• _Document segment_
# # # #
Here's the buck. I just have snapshots since it was a driveway breeding. That's a different doe of mine in the photo who is 23.5" so he might be 25-26"... Would be awesome to have black babies!!


----------



## Lilgoatgal (Dec 17, 2021)

Rancho Draco said:


> I've seen a few different lines that tend to run about 90 lbs. My girls are all right around 100 lbs but they are around 23" at the withers.
> 
> So your girls are a little smaller too. I have a doe that's 23.5" & running around 100lbs. She's still small compared to other Kinders but is my largest atm


----------



## Lilgoatgal (Dec 17, 2021)

goatblessings said:


> I would wait to breed her until late fall .. it’s really hard on the doe to kid and support growing babies more than once a year


Yes, good point! I did mean her doeling from last year, who will be 17 months when we breed her as a FF  I reworded it to be more clear, thank you.


----------



## MellonFriend (Aug 8, 2017)

Can't wait to see the little ones! I think you might get a black kid with that pairing. I always get at least one black kid when I breed my brown girl to my black buck. 

I notice that your girls seem to be eating chopped up veggies, is that something you do regularly? I've always been interesting in adding vegetables to their diets.


----------



## Lilgoatgal (Dec 17, 2021)

MellonFriend said:


> Can't wait to see the little ones! I think you might get a black kid with that pairing. I always get at least one black kid when I breed my brown girl to my black buck.
> 
> I notice that your girls seem to be eating chopped up veggies, is that something you do regularly? I've always been interesting in adding vegetables to their diets.
# # # #
• _Data extract_
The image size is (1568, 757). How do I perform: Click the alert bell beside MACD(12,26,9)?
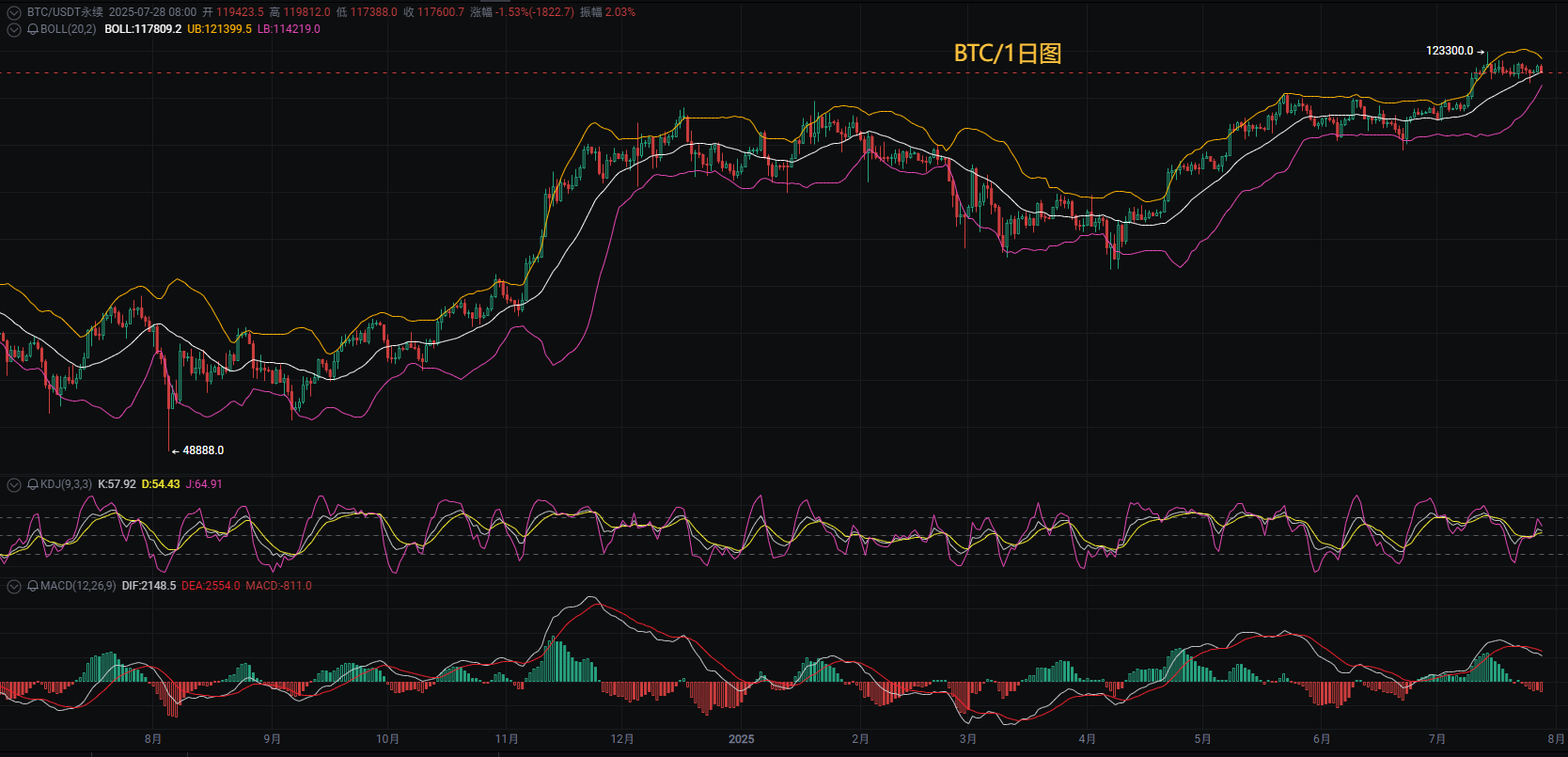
# # # #
• _Action item A_
In the goat breeding thread, how old will the doeling from last year be when she is bred as a first freshener?
• _Action item B_
From the goat breeding thread, return the stretch from "Yes, good point!" through "(Aug 8, 2017)", copied word for word.

• _Written solution A_
17 months

• _Written solution B_
Yes, good point! I did mean her doeling from last year, who will be 17 months when we breed her as a FF  I reworded it to be more clear, thank you.


----------



## MellonFriend (Aug 8, 2017)